Shape of X: (10000, 10)
Shape of y: (10000,)


In [6]:
# ==========================================================
# Encoding categorical data
# ==========================================================
from sklearn.preprocessing import LabelEncoder
from sklearn.compose import ColumnTransformer
from sklearn.preprocessing import OneHotEncoder

# Encode "Gender" column
le = LabelEncoder()
X[:, 2] = le.fit_transform(X[:, 2])

# OneHotEncode "Geography" column
ct = ColumnTransformer(
    transformers=[('encoder', OneHotEncoder(), [1])],
    remainder='passthrough'
)
X = np.array(ct.fit_transform(X))

print("After Encoding Shape:", X.shape)  # ➤ Check new shape


After Encoding Shape: (10000, 12)


In [7]:
# ==========================================================
# Splitting the dataset into Training & Test sets
# ==========================================================
from sklearn.model_selection import train_test_split

X_train, X_test, y_train, y_test = train_test_split(
    X, y, test_size=0.2, random_state=0
)

print("Training set shape:", X_train.shape)
print("Test set shape:", X_test.shape)


Training set shape: (8000, 12)
Test set shape: (2000, 12)


In [None]:
# ==========================================================
# Training the XGBoost Classifier
# ==========================================================
from xgboost import XGBClassifier


classifier = XGBClassifier(random_state=0)
classifier.fit(X_train, y_train)

print("✅ XGBoost Model Trained Successfully")

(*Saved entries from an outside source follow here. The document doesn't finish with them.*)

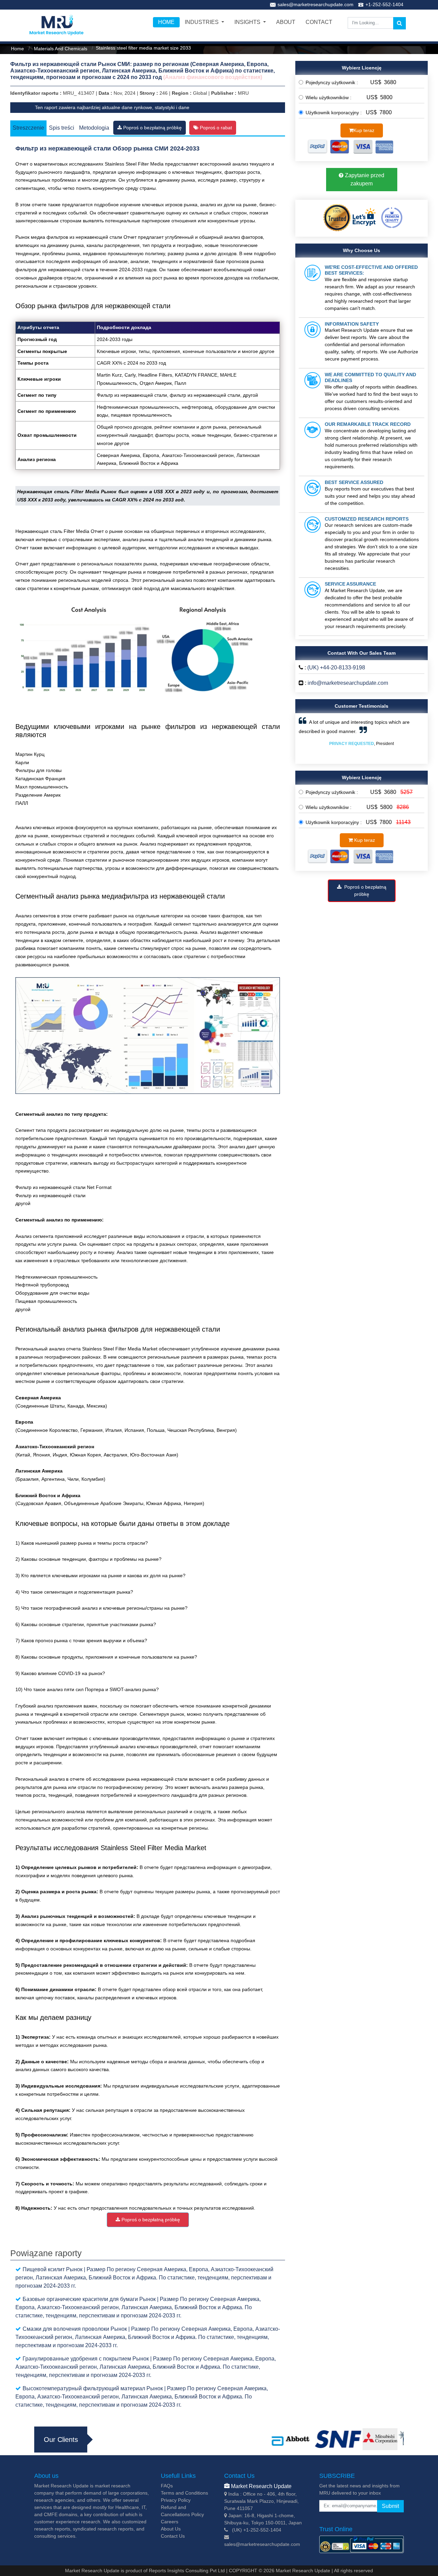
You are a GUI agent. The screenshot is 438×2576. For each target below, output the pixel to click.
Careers (169, 2521)
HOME (166, 22)
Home (17, 48)
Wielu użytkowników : (331, 97)
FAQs (167, 2485)
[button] (308, 738)
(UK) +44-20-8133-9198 (336, 667)
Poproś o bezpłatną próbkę (152, 127)
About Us (171, 2529)
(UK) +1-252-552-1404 (256, 2530)
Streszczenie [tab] (28, 128)
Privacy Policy (176, 2500)
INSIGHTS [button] (248, 22)
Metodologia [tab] (94, 128)
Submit (390, 2506)
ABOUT (285, 22)
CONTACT (319, 22)
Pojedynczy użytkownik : (334, 82)
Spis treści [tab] (61, 128)
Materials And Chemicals (60, 48)
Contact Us (173, 2536)
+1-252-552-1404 (384, 4)
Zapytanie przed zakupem (364, 179)
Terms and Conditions (184, 2493)
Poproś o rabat (215, 127)
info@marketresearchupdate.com (348, 683)
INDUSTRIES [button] (202, 22)
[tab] (150, 127)
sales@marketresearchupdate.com (315, 4)
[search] (399, 23)
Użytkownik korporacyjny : (335, 112)
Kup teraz (363, 130)
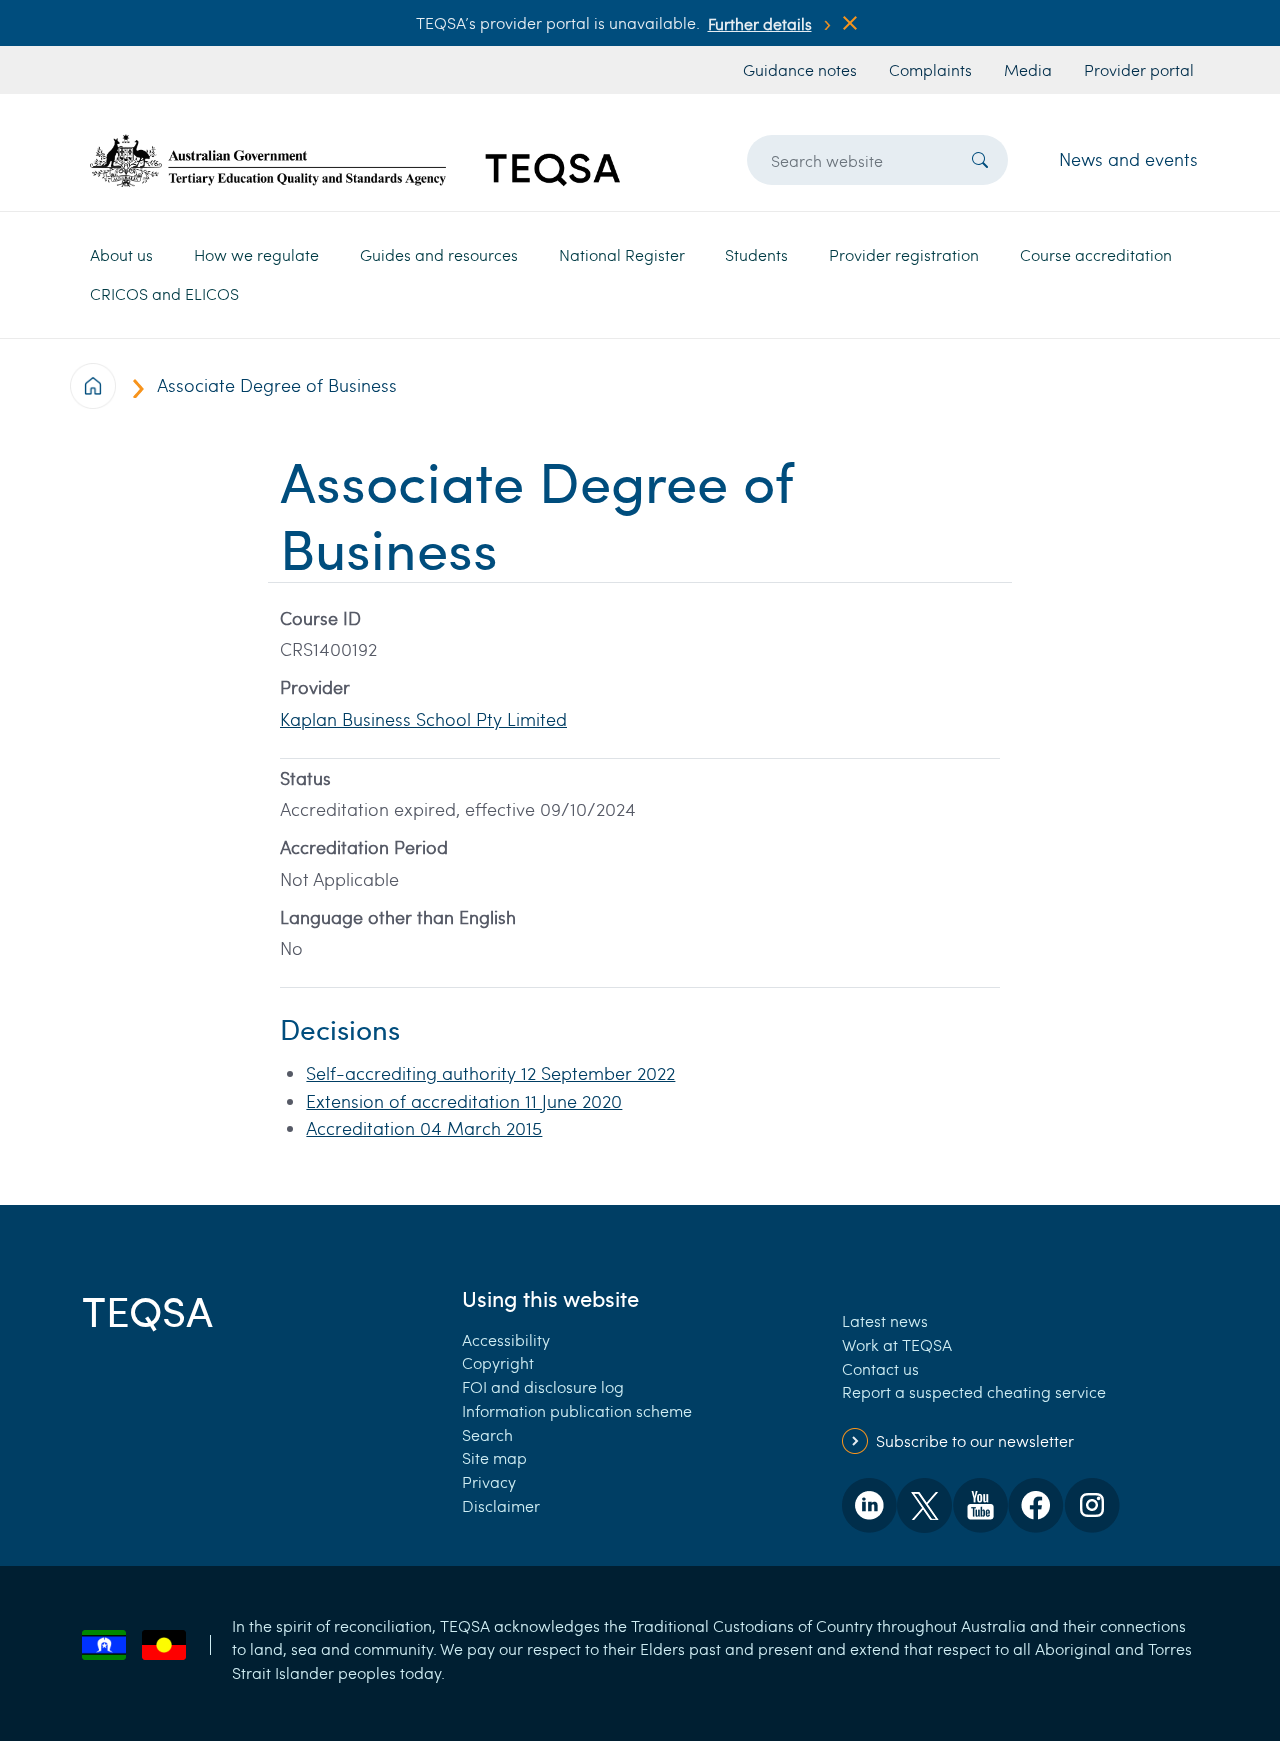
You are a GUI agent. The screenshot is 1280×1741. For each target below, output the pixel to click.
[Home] (355, 160)
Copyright (498, 1362)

✅ XGBoost Model Trained Successfully


In [9]:
# ==========================================================
# Predicting the Test set results
# ==========================================================
y_pred = classifier.predict(X_test)

print("Sample Predictions:", y_pred[:10])  # ➤ Show first 10 predictions


Sample Predictions: [1 0 0 0 0 1 0 0 0 0]


In [10]:
# ==========================================================
# Model Evaluation (Confusion Matrix & Accuracy)
# ==========================================================
from sklearn.metrics import confusion_matrix, accuracy_score

cm = confusion_matrix(y_test, y_pred)
ac = accuracy_score(y_test, y_pred)

print("Confusion Matrix:\n", cm)
print("Accuracy Score:", ac)


Confusion Matrix:
 [[1496   99]
 [ 192  213]]
Accuracy Score: 0.8545


In [11]:
# ==========================================================
# Bias-Variance Analysis
# ==========================================================
bias = classifier.score(X_train, y_train)   # Training accuracy
variance = classifier.score(X_test, y_test) # Testing accuracy

print("Bias (Train Accuracy):", bias)
print("Variance (Test Accuracy):", variance)


Bias (Train Accuracy): 0.953875
Variance (Test Accuracy): 0.8545


In [12]:
# ==========================================================
# Applying k-Fold Cross Validation
# ==========================================================
from sklearn.model_selection import cross_val_score

accuracies = cross_val_score(estimator=classifier, X=X_train, y=y_train, cv=5)
print("Cross-Validation Accuracy Mean: {:.2f} %".format(accuracies.mean()*100))
print("Cross-Validation Std Dev: {:.2f} %".format(accuracies.std()*100))


Cross-Validation Accuracy Mean: 85.15 %
Cross-Validation Std Dev: 0.48 %


# ✅ Summary of XGBoost Classification

In this notebook, we performed **customer churn prediction** using **XGBoost Classifier**.

### Steps we covered:
1. Imported & preprocessed the dataset  
   - Encoded categorical features (Geography & Gender)  
   - One-hot encoding applied  
2. Split data into training and testing sets  
3. Trained an **XGBoost classifier**  
4. Evaluated the model with  
   - Confusion Matrix  
   - Accuracy Score  
   - Bias-Variance check  
   - k-Fold Cross Validation  

### 🔑 Key Takeaways
- XGBoost is a **Boosting-based Ensemble Learning algorithm**.  
- It reduces **bias and variance** effectively compared to a single Decision Tree.  
- Provides **high accuracy** and is widely used in real-world ML problems.  
- Works very well for **structured data** like customer churn, credit scoring, etc.